Mr. McCain should craft a speech about Iraq and the proper post-surge policy to win the war. First, he should say that the success of the Iraq democracy is not our principal goal in this war. He should say that the enemy isn’t only al Qaeda, or the Saudi fighters who still slip into Iraq regularly. And though Iran is the most dangerous terrorist nation, it is not alone the enemy.

The enemy is a two-headed monster. First, it is an ideology: radical Islam. Islam is a religion, radical Islam is an ideology. And like Communism and Nazism before it, it must be defeated. The second head is comprised of the nations that sponsor terrorism.

This brings the inevitable conclusion: Regardless of what happens to Iraq’s nascent democracy, a war must be fought to defeat the terrorist ideology, and to compel the nations that sponsor terrorism against us and our allies to cease doing so. Unless and until that occurs, the war goes on.

Mr. McCain can and must clarify what this war is about. In one speech he can untangle the mess that Mr. Bush’s neo-Wilsonian policy has created. And in so doing, Mr. McCain can defeat the guns vs. health-care-and-safety-at-home argument.

If Americans are to be safe, the existential threat of radical Islamic terrorism and the nations that sponsor it must be defeated. By making that case, Mr. McCain can also distance himself from the president’s policy, which would help with disgruntled Republicans. He should say that we will not stay in Iraq forever, but we will fight there and wherever else we must to defeat the enemy.

To win the war will require Americans to sacrifice more blood and treasure. But this is not only for the benefit of the Iraqis, the Afghans or others who choose at great risk to themselves to ally with us in the war against the terrorists and their ideology.

Since the fall of Baghdad in April 2003, Mr. Bush has left us confused about what the war really is and what it will take to win it. Mr. McCain can undo the confusion, make clear what our goals must be and draw the American people to him. The fight is to protect America and Americans will not hide from that.

The guns vs. butter argument succeeded in the early 1970s because the guns were for Vietnam. When we abandoned Vietnam, its people and millions of others suffered but Americans at home, especially in Congress were content to watch, South Vietnam. But the guns vs. butter argument fails in a war that threatens America’s existence.

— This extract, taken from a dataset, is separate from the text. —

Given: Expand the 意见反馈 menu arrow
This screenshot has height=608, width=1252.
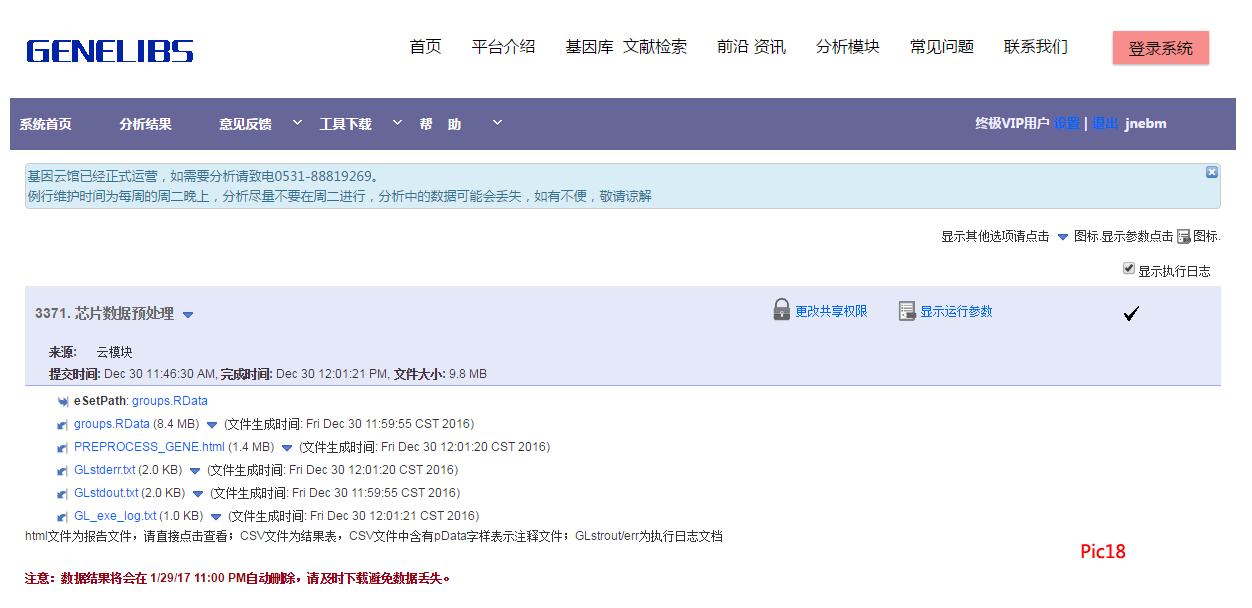Looking at the screenshot, I should click(297, 123).
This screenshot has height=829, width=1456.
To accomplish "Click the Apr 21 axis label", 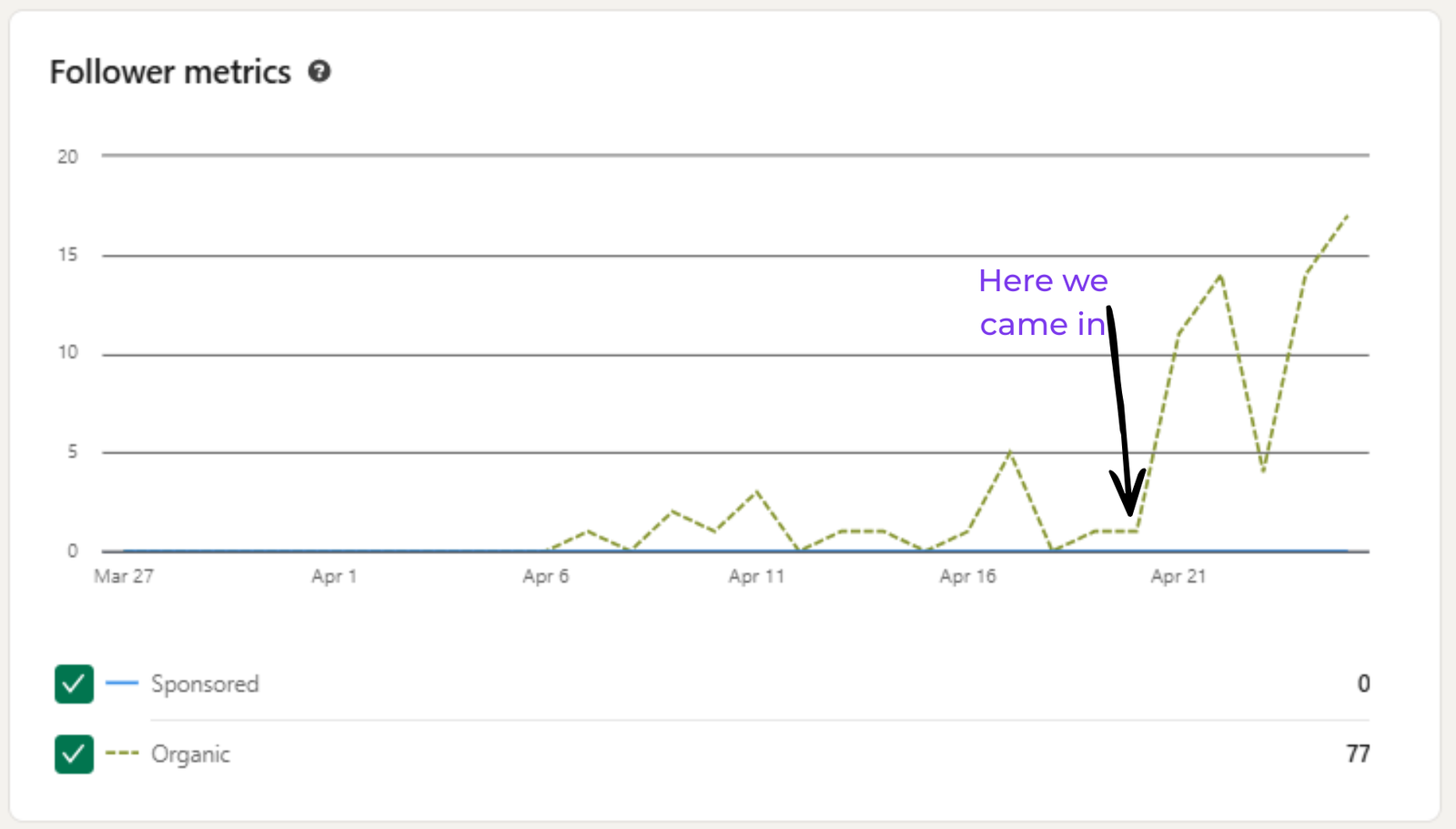I will coord(1178,576).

Americans want to be safe from terrorism. Mr. Bush has charted a course to that goal, leaving Mr. McCain at the disadvantage against VoteVets.org and the rest. But if Mr. McCain can bring himself to do what Mr. Bush has not — to lead as a war president must — he will win the guns vs. butter argument, and the election as well.

Jed Babbin, who served as deputy undersecretary of defense under George H.W. Bush, is editor of Human Events and Human Events.com.